Wasatch Front: Now that transmitter maintenance has been completed and KUED has moved to its new frequency, you will need to rescan your TV for new channels. As each TV is slightly different, please consult your TV’s manual on how to do this, or search for directions on the internet. See the resources below for more information.


If you have an attic or roof antenna, make sure your antenna is pointing toward the group of antennas on the mountains just west of Salt Lake City (Farnsworth Peak in the Oquirrh Mountains). If you live north of Salt Lake, you can use the tall smokestack along I–80 at the south end of the Great Salt Lake to point your antenna toward. If you still have problems, check your connections at the antenna and through any wall plate, VCR, or other appliance you have connected. As a last resort, you can also connect your antenna directly to your TV to see if that boosts the signal enough to make a difference.

Rural Utah: During the fall we will be moving through different communities and changing the channels on the local translators. Your county offices should have the schedule. When you see multiple TV channels disappear, it could be the power has gone down at the remote site, or it could be that the engineers are changing the channels.
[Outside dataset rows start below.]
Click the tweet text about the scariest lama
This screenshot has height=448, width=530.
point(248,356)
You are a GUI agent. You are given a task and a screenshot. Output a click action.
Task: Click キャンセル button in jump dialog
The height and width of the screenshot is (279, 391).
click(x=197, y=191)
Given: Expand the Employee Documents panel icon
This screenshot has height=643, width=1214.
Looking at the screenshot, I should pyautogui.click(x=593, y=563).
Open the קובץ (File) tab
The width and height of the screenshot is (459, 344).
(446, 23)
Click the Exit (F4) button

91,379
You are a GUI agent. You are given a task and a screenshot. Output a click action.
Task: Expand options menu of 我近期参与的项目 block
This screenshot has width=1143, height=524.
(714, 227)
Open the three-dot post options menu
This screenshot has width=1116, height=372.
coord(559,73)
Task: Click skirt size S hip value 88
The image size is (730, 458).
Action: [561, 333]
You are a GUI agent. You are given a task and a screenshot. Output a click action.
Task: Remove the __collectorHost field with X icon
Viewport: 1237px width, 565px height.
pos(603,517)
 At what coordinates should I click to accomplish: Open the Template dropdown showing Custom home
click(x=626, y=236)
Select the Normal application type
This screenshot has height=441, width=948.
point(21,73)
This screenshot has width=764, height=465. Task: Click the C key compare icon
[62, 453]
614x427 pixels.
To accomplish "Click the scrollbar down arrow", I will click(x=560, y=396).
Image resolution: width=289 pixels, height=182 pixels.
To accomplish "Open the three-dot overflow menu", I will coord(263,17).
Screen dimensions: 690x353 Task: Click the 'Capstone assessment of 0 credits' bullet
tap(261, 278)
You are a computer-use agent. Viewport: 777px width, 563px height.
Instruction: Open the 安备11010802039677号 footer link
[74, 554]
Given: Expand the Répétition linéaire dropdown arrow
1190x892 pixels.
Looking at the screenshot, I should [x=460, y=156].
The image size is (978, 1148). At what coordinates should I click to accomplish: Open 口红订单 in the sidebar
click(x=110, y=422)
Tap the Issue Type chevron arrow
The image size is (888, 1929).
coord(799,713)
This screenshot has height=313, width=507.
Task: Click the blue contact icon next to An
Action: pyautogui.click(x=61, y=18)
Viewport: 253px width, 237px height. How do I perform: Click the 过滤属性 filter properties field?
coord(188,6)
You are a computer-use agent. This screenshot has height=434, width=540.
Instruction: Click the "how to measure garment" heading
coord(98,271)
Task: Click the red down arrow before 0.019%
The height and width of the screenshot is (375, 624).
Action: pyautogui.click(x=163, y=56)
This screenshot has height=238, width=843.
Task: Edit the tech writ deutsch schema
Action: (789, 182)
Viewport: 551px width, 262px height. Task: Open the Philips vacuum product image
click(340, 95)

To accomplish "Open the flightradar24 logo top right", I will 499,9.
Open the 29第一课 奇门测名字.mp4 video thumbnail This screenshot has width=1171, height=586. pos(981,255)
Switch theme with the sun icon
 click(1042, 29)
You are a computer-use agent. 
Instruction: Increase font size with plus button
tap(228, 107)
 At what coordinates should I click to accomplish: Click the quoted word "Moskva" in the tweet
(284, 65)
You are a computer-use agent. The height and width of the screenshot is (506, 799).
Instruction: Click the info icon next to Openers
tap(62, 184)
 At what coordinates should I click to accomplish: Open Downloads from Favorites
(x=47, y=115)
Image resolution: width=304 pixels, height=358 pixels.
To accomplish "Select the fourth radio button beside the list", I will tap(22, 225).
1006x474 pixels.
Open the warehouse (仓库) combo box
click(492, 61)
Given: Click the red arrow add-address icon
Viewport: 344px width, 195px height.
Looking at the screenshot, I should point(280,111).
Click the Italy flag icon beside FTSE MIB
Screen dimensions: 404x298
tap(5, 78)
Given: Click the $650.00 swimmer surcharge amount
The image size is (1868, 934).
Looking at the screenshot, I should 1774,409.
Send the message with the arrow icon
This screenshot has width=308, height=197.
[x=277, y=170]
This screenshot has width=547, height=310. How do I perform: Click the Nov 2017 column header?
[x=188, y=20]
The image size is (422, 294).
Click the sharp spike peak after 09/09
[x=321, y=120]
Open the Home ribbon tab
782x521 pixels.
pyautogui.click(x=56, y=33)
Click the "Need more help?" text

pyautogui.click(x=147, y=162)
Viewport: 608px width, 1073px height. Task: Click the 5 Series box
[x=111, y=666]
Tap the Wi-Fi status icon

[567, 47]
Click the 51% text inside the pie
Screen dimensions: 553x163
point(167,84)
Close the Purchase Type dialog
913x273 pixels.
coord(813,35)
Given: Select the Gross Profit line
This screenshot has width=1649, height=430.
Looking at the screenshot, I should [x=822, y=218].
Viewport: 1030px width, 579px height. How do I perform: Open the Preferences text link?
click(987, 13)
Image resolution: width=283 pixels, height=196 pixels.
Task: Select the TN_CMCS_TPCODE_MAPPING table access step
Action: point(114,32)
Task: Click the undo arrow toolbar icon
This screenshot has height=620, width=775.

If the weather is bad or you notice fires burning near the TV site in your area, give your county a call to find out if the power is out or call us if you want to find out if the engineers are changing the TV signal in your area. If it’s just the power, please do not rescan your TV. If your TV has been receiving us before, it will know how to find us if it has enough signal. If you are using an indoor antenna, you may need to move the antenna around the room until you find a better signal.

If the engineers are changing the channels at your site, you will lose multiple TV stations at a time. This is where you will have to rescan your TV for new channels. As each TV is slightly different, please consult your TV’s manual on how to do this, or search for directions on the internet. See the resources below for more information.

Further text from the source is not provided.